* _SELECTED EXCERPT_:
—————
In the case Dennis v. Republic, reported in [1942] LRSC 2; 7 LLR 341 (1942), Mr. Chief Justice Grimes, tracing the origins of the principle on the disqualification of the judge to sit on a case where he had previously served as counsel for one of the parties, said: “The growing tendency towards the absolute disqualification of a judge to sit in matters in which he had previously acted as counsel for one of the parties gradually began to be circumscribed by certain limitations, one of which has been expressed in the following language” “A judge is not disqualified by having been counsel of a person who is interested or whose estate is involved, where he was never consulted relative to the particular matters which are the subject of the cause or proceeding before him.” 23 CYC. of Law and Proc., Judges, 588 (1906). Continuing Chief Justice Grimes said:” “Towards the close of the nineteenth century, Chief Justice Raney, delivering the opinion of the Florida Supreme Court in the case of Tampa Street Ry. & Power Co. v. Tampa Suburban Ry. Co., 30 Fla. 595, L.R.A 861 (1892), took pains to differentiate between two different classes of cases, citing one in which a judge was legally disqualified to sit and another in which the disqualification claimed could not be applied. The relevant part of said opinion is as follows:

“The decision of the Supreme Court of New Hampshire in Moses v. Julian, 45 N.H. 52, was that a judge of probate who has written a will is disqualified to sit upon the probate of it; and in “Whicher v. Whicher, 11 Id. 348, that a justice of the peace who at the request of the counsel for the plaintiff appeared on behalf of the plaintiff at the taking of a deposition to be used in the cause, and examined the witness, is incompetent afterwards to take, as magistrate, a deposition for the plaintiff to be used in the same case. See also Smith v. Smith, 2 Greenleaf, 408. In Melaren v. Charrier, 5 Paige 530, it was held where a master in chancery has in the character of a solicitor or counselor given advice or prepared any pleadings or proceedings in a cause or matter pending in or brought before the court, or made or proposed motions or petitions in such cause or matter, or where his law partner has been thus employed or consulted although not the solicitor or counselor on record, such master or judicial officer can not act as master or do any judicial act requiring the exercise of judgment or discretion, which is in any way connected with such cause or matter, and consequently can not approve an appeal bond.” Id. at 601-602. Dennis v. Republic, [1942] LRSC 2; 7 LLR 341, 344-345 (1942).
—————
* _TRY IT_: Repeat the passage above on disqualifying a judge who once served as counsel, word for word and in full.
—————
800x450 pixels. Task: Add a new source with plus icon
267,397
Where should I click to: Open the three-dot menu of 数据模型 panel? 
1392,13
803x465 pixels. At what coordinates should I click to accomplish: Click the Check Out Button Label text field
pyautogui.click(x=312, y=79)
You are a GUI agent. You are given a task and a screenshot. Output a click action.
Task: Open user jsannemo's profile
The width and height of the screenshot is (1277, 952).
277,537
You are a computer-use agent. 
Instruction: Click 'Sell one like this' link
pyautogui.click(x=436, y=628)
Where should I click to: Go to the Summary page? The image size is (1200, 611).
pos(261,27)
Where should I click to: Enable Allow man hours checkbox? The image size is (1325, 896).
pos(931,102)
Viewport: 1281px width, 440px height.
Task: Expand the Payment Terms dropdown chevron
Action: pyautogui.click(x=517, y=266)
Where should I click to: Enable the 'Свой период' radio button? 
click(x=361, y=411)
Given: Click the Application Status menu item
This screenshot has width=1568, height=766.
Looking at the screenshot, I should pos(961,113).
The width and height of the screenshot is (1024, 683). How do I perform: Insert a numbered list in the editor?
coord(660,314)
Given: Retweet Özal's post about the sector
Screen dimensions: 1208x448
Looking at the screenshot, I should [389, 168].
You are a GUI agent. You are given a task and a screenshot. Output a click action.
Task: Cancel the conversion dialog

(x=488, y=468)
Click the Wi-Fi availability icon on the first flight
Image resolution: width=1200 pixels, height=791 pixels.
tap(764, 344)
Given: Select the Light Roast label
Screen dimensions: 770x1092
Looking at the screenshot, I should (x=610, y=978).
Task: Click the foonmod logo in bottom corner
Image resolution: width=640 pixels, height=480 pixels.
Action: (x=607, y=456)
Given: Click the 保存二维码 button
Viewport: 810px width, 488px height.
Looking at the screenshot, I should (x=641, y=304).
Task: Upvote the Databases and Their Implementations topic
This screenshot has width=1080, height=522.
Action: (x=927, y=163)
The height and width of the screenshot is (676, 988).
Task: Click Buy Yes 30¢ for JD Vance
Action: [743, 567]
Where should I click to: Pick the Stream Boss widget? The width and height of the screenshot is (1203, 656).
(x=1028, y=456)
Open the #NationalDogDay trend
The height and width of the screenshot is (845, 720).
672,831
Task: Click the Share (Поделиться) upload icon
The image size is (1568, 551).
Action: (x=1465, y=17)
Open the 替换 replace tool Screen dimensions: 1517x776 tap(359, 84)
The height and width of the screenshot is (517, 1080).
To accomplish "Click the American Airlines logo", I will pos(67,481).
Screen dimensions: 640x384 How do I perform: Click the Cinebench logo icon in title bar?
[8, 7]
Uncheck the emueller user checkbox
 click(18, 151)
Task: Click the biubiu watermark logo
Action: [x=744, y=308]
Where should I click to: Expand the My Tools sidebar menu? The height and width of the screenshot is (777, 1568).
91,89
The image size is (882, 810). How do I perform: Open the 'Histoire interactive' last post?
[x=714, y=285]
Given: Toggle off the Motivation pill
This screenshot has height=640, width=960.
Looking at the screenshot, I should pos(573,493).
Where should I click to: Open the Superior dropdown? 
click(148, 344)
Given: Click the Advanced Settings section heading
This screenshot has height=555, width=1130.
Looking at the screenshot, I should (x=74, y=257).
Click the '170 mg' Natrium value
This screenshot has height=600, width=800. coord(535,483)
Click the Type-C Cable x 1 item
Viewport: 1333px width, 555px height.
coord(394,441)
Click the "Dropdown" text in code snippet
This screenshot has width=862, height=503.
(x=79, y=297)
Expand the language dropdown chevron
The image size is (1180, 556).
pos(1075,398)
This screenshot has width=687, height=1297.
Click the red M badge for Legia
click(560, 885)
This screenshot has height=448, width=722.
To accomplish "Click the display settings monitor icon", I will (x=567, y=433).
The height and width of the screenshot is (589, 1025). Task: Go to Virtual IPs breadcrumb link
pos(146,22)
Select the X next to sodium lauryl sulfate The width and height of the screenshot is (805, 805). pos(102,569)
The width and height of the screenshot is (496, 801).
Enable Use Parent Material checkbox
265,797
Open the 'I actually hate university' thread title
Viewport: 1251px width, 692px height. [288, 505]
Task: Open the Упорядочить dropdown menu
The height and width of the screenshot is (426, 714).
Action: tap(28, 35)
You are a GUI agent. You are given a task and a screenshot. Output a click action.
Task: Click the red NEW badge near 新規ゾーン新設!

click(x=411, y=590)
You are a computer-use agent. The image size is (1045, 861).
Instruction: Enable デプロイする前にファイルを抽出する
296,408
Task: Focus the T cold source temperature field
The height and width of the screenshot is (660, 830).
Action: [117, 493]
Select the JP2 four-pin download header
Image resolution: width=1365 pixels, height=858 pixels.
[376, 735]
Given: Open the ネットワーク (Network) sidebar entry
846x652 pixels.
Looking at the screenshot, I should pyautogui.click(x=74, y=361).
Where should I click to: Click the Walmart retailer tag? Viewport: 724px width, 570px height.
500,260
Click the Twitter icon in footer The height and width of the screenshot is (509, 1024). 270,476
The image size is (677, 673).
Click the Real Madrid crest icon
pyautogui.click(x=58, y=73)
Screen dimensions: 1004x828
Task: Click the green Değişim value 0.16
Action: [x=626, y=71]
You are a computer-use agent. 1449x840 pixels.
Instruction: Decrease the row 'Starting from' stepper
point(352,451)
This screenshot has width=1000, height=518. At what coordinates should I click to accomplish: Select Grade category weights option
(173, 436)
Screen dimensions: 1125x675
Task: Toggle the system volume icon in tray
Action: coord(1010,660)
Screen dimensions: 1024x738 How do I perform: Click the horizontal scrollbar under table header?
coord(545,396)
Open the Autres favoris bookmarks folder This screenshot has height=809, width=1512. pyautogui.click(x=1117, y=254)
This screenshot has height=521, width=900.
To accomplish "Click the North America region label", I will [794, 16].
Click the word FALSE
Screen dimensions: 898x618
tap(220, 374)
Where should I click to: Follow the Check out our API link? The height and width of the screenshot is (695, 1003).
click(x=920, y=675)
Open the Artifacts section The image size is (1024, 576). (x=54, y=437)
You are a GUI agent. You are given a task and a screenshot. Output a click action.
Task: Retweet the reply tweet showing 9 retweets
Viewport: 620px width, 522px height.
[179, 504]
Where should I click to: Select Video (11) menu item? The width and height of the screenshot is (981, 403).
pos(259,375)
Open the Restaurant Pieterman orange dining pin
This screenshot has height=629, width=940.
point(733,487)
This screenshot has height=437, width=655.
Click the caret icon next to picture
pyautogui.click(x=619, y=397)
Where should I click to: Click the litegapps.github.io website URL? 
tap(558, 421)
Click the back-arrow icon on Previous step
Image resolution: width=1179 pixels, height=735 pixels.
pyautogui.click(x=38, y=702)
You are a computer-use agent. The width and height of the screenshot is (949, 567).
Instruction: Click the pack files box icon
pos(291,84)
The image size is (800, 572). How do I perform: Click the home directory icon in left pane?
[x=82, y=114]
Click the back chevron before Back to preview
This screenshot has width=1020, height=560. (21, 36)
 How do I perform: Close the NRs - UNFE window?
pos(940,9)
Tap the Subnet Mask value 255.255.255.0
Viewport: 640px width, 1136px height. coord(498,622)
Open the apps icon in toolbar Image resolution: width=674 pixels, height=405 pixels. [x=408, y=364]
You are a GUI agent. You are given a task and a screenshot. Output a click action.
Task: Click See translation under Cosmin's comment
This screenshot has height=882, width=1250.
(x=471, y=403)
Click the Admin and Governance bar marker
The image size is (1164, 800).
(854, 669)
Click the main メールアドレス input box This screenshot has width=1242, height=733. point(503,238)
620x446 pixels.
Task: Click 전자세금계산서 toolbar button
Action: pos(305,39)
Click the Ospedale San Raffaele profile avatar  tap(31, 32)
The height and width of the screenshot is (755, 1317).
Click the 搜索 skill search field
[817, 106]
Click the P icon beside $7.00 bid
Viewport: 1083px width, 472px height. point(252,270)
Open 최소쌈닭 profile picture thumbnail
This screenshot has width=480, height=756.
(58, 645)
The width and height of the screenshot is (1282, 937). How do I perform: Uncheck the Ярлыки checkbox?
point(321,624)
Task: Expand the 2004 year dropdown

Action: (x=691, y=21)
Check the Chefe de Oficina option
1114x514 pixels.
—————
* _EXERCISE ANSWER_:
In the case Dennis v. Republic, reported in [1942] LRSC 2; 7 LLR 341 (1942), Mr. Chief Justice Grimes, tracing the origins of the principle on the disqualification of the judge to sit on a case where he had previously served as counsel for one of the parties, said: “The growing tendency towards the absolute disqualification of a judge to sit in matters in which he had previously acted as counsel for one of the parties gradually began to be circumscribed by certain limitations, one of which has been expressed in the following language” “A judge is not disqualified by having been counsel of a person who is interested or whose estate is involved, where he was never consulted relative to the particular matters which are the subject of the cause or proceeding before him.” 23 CYC. of Law and Proc., Judges, 588 (1906). Continuing Chief Justice Grimes said:” “Towards the close of the nineteenth century, Chief Justice Raney, delivering the opinion of the Florida Supreme Court in the case of Tampa Street Ry. & Power Co. v. Tampa Suburban Ry. Co., 30 Fla. 595, L.R.A 861 (1892), took pains to differentiate between two different classes of cases, citing one in which a judge was legally disqualified to sit and another in which the disqualification claimed could not be applied. The relevant part of said opinion is as follows:

“The decision of the Supreme Court of New Hampshire in Moses v. Julian, 45 N.H. 52, was that a judge of probate who has written a will is disqualified to sit upon the probate of it; and in “Whicher v. Whicher, 11 Id. 348, that a justice of the peace who at the request of the counsel for the plaintiff appeared on behalf of the plaintiff at the taking of a deposition to be used in the cause, and examined the witness, is incompetent afterwards to take, as magistrate, a deposition for the plaintiff to be used in the same case. See also Smith v. Smith, 2 Greenleaf, 408. In Melaren v. Charrier, 5 Paige 530, it was held where a master in chancery has in the character of a solicitor or counselor given advice or prepared any pleadings or proceedings in a cause or matter pending in or brought before the court, or made or proposed motions or petitions in such cause or matter, or where his law partner has been thus employed or consulted although not the solicitor or counselor on record, such master or judicial officer can not act as master or do any judicial act requiring the exercise of judgment or discretion, which is in any way connected with such cause or matter, and consequently can not approve an appeal bond.” Id. at 601-602. Dennis v. Republic, [1942] LRSC 2; 7 LLR 341, 344-345 (1942).